*Exercise aim*
The lines to copy are those holding the string "will" in the entries below.

*Stored records*
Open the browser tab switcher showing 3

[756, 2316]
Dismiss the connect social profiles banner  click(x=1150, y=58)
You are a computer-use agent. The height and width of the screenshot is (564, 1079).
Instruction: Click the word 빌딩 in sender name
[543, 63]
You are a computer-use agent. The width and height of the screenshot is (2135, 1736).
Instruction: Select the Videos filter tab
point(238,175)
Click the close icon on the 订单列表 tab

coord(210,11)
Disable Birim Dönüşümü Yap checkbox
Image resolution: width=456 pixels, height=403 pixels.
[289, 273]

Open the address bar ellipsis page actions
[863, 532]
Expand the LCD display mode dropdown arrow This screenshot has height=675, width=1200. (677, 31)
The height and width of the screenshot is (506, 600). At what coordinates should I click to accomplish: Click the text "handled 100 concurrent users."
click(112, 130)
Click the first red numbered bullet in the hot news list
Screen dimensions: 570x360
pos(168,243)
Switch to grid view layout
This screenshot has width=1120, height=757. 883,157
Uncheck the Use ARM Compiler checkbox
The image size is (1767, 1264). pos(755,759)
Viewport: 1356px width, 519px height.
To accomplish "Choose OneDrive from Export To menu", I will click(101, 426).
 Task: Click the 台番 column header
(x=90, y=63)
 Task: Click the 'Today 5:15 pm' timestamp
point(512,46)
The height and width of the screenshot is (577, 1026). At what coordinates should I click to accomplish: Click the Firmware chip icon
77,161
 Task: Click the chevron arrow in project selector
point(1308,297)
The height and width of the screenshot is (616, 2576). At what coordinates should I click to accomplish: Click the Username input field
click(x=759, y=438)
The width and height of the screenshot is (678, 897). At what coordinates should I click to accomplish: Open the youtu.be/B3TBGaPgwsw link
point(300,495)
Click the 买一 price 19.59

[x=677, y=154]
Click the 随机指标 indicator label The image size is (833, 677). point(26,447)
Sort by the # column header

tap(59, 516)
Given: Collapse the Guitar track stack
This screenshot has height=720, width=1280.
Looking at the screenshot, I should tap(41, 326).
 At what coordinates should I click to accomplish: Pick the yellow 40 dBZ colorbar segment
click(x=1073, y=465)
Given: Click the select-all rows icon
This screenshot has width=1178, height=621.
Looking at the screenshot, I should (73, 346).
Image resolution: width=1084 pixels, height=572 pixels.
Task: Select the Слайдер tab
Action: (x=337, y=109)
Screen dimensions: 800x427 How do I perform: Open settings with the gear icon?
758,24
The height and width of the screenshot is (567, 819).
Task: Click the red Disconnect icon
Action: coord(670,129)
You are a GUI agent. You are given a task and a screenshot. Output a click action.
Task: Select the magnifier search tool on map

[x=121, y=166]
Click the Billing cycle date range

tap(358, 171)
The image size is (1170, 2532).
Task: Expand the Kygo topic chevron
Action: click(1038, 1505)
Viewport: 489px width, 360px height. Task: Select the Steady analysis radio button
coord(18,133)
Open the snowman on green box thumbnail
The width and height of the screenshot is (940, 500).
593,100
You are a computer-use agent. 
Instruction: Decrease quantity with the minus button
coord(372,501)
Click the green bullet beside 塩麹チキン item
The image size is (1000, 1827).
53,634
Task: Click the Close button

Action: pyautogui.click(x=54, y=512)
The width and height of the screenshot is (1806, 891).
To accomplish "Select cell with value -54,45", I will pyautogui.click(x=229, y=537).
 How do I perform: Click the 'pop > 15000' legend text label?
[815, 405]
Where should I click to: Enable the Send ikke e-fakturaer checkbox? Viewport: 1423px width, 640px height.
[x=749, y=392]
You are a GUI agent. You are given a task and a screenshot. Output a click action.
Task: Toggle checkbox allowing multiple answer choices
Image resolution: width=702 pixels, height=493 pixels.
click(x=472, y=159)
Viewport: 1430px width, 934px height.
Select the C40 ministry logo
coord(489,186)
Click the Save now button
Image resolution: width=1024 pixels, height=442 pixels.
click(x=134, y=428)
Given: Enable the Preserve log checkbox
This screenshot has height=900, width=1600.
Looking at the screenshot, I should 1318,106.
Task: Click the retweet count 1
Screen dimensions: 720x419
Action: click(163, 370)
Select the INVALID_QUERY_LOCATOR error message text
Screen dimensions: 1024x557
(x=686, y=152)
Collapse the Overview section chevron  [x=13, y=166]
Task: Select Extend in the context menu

*Solution to this exercise*
To accomplish "Choose OneDrive from Export To menu", I will click(101, 426).
To accomplish "Select cell with value -54,45", I will pyautogui.click(x=229, y=537).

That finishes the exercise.